Afin notamment de favoriser la compétitivité des PME française la
loi de modernisation de l’économie (LME) adoptée le 23 juillet 2008 a modifié les règles applicables aux
délais de paiement.
L’objectif poursuivi est de diminuer sensiblement ces délais particulièrement longs au regard de ceux pratiqués chez nos voisins européens.

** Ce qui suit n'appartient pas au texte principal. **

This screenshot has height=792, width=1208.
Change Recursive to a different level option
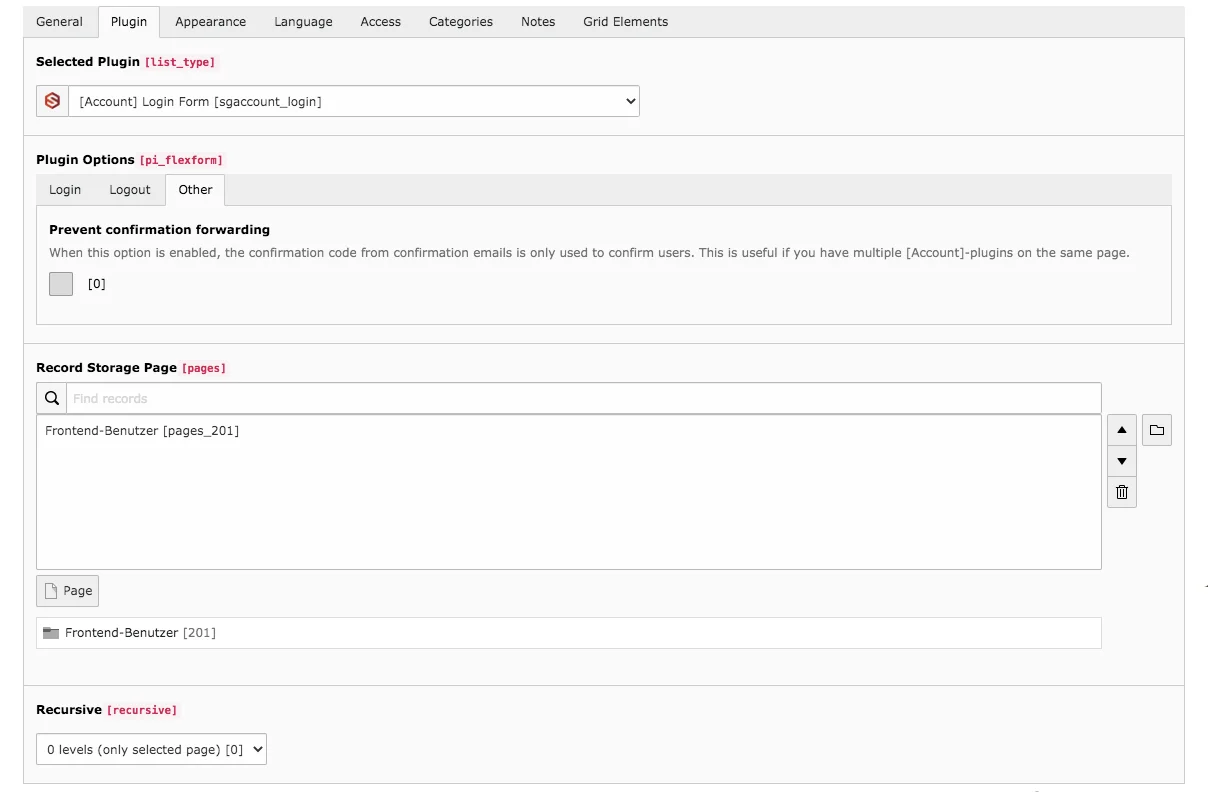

La nouvelle loi conserve le principe selon lequel, sauf dispositions contractuelles contraires, le délai de règlement des sommes dues est fixé au
trentième jour suivant la date de réception des marchandises ou d'exécution de la prestation demandée.
Elle pose impose cependant une nouvelle
durée maximum des délais de paiement à laquelle il n’est pas possible de déroger :
« Le délai convenu entre les parties pour régler les sommes dues ne peut dépasser quarante-cinq jours fin de mois ou soixante jours à compter de la date d'émission de la facture. »
Par ailleurs afin de dissuader les débiteurs de ne pas respecter l’échéance des factures à régler, le nouvel
article L.441-6 du Code de Commerce double le montant des intérêts de retard.
Ceux-ci passent d’une fois et demie à
trois fois le taux d’intérêt légal.
Il s’agit en outre d’un minimum, les
conditions générales de ventes pouvant valablement prévoir des intérêts de retard supérieurs.
Tout acteur économique contrevenant à ces dispositions est passible d’une
amende de 15.000 €.
Par ailleurs dans cette hypothèse, il engagera également sa responsabilité vis-à-vis de son cocontractant qui, sur le fondement de l’article L.442-6 modifié du Code de Commerce, pourra lui réclamer des
dommages intérêts en réparation de son préjudice.
L’ensemble de ces nouvelles dispositions est applicable aux
contrats passés après le 1er janvier 2009.